We’re left, then, with the marriage-as-education explanation. According to this theory, matrimony is a kind of college for the emotions, instilling partners with a very valuable set of non-cognitive traits. As De Linde Leonard and Stanley point out, marriage might cause men to “‘settle down,’ be more stable, and focused on work and career.” While we often draw a sharp distinction between the worlds of work and love, and assume that the traits and skills that are essential in one domain are irrelevant in the other, the marriage premium is a reminder that such distinctions are blurry at best. In fact, the talents that married men learn from marriage are roughly equivalent, at least in monetary value, to the income boost the average worker gets from attending college, but not graduating. (A bachelor’s degree gives people a much bigger salary boost.) Of course, women also probably pick up useful mental skills from matrimony, which makes the existence of the female marriage penalty – even if it’s just a penalty against having kids - that much more unjust. 
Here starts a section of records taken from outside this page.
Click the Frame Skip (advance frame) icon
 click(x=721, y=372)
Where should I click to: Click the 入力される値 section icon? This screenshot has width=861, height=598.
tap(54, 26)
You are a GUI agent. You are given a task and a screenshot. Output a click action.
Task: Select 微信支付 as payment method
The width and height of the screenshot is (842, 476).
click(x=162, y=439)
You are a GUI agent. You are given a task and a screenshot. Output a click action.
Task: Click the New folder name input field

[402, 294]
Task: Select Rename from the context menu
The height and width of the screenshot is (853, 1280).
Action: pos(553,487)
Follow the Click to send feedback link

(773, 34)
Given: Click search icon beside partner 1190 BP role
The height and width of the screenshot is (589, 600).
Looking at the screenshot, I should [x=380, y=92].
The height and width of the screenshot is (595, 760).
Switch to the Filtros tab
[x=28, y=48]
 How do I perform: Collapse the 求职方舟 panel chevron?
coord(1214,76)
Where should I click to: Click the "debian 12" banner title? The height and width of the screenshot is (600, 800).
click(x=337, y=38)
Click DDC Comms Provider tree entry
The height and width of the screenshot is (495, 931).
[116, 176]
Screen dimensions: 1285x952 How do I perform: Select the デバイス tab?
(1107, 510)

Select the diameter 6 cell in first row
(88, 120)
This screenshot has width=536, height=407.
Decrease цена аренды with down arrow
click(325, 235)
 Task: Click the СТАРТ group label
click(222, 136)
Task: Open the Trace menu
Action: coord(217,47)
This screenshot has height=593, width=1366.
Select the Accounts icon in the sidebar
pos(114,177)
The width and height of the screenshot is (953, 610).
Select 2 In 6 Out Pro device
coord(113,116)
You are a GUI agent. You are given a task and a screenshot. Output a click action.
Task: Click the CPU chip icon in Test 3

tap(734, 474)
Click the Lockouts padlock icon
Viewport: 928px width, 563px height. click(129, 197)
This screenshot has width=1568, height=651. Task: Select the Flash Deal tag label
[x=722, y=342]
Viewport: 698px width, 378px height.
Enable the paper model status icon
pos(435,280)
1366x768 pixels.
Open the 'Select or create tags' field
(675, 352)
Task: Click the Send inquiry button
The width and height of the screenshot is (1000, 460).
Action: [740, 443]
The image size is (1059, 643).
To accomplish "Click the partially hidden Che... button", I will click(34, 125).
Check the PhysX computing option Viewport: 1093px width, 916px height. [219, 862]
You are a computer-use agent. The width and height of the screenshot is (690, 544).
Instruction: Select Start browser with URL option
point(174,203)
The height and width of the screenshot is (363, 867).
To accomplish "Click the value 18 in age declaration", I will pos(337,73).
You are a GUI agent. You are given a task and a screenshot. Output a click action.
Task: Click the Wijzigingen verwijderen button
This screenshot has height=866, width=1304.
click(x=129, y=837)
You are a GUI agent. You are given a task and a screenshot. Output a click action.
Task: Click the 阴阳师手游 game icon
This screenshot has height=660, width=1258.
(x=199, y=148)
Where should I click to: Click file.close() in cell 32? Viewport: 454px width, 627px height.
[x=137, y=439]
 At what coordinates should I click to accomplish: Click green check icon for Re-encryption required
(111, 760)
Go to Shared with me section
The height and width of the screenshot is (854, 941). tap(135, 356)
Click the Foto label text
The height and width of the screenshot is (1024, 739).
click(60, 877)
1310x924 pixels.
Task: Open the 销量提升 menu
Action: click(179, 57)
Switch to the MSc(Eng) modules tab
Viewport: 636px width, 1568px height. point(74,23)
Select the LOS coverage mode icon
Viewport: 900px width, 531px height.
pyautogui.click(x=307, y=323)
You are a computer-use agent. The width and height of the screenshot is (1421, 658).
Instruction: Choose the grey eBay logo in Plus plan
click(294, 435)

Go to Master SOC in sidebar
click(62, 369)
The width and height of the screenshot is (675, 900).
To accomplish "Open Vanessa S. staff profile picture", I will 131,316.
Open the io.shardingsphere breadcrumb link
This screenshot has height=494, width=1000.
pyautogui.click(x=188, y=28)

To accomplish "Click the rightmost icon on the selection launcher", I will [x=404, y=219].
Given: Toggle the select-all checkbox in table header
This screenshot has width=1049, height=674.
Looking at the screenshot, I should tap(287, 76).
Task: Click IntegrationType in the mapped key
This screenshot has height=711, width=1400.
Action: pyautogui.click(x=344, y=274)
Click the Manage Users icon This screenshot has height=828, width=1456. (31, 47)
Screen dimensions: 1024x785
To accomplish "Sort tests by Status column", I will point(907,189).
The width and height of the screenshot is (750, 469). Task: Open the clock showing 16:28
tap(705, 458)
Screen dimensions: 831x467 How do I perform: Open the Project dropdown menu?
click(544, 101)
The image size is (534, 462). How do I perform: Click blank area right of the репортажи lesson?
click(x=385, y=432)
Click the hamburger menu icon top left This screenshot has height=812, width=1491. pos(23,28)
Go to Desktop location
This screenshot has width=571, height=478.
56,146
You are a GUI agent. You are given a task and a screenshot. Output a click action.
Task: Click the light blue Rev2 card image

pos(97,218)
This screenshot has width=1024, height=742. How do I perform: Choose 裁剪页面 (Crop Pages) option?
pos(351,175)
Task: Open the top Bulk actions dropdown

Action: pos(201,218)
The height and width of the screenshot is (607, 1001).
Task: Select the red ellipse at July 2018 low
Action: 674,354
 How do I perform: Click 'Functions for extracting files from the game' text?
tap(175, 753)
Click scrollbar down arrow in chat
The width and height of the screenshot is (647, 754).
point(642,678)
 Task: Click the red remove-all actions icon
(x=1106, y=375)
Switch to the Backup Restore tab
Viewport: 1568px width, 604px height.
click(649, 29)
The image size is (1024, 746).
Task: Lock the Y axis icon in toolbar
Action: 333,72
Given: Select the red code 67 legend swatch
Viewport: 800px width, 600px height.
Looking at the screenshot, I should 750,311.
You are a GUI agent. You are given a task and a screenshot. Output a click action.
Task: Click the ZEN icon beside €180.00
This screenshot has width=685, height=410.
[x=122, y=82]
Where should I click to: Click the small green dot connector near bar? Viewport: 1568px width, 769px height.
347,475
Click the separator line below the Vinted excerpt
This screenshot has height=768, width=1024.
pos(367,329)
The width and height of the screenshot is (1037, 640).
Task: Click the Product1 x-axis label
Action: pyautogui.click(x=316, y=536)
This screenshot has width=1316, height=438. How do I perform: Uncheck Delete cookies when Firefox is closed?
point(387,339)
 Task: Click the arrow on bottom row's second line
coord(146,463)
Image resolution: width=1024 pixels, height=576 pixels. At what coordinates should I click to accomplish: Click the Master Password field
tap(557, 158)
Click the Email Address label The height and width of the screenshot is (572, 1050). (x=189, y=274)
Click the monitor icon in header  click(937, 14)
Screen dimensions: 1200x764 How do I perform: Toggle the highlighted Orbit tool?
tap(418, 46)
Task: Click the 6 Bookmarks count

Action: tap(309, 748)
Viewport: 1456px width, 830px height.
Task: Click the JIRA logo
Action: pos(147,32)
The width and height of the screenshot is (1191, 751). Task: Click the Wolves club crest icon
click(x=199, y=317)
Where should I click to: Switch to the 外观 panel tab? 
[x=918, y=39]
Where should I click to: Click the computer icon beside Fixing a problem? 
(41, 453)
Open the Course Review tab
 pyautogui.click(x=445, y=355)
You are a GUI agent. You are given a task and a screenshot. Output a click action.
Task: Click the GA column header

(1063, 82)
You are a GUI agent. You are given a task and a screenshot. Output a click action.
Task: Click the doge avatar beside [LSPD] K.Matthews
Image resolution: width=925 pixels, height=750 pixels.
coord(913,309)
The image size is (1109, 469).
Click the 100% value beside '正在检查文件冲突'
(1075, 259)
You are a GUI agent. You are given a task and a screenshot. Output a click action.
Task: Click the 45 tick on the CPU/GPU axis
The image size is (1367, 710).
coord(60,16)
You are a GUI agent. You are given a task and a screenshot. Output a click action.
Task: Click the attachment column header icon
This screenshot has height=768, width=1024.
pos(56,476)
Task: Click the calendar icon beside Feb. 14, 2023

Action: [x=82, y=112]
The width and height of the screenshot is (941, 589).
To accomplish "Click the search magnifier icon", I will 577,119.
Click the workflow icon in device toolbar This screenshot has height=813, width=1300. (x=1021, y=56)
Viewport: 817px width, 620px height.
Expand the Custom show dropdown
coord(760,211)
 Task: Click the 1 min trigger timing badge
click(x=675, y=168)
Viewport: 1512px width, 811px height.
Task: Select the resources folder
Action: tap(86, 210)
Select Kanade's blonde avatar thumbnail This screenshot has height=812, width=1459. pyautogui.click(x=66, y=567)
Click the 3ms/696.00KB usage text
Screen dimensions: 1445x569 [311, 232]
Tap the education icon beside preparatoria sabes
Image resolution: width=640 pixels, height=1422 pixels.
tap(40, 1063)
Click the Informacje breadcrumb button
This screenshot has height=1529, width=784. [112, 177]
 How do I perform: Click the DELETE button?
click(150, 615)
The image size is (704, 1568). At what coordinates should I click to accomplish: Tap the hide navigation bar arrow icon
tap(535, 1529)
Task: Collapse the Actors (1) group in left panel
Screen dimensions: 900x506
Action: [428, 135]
And yet, despite the plausibility of the marriage-as-education theory, we know remarkably little about what’s learned from our closest romantic relationships. There’s some scattered evidence: men who score higher in grit are also more likely to stay married, and those with secure romantic attachments are also happier employees. But these are just glimpses and glances of what remains a mostly mysterious schooling. Besides, the greatest “skills” we learn from marriage (or really any committed relationship) might not be measurable, at least not in the psychometric sense. This is rampant speculation, rooted in my own n of 1 experience, but it seems that marriage can provide us with a valuable sense of perspective, stretching out the timescale of our expectations. We learn that moods pass, fights get forgotten, forgiveness is possible. We realize that everything worthwhile requires years of struggle (even love!), and that success is mixed up with the salty residue of sweat and tears. I have no idea how much that wisdom is worth at the office, but I damned sure know it helps with the rest of life. 

*I’m actually partial to what might be called the non-specialization-of-labor hypothesis, which is that spouses often add tremendous value to one’s work. Call it the Vera effect

de Linde Leonard, Megan, and T. D. Stanley. "Married with children: What remains when observable biases are removed from the reported male marriage wage premium." Labour Economics 33 (2015): 72-80.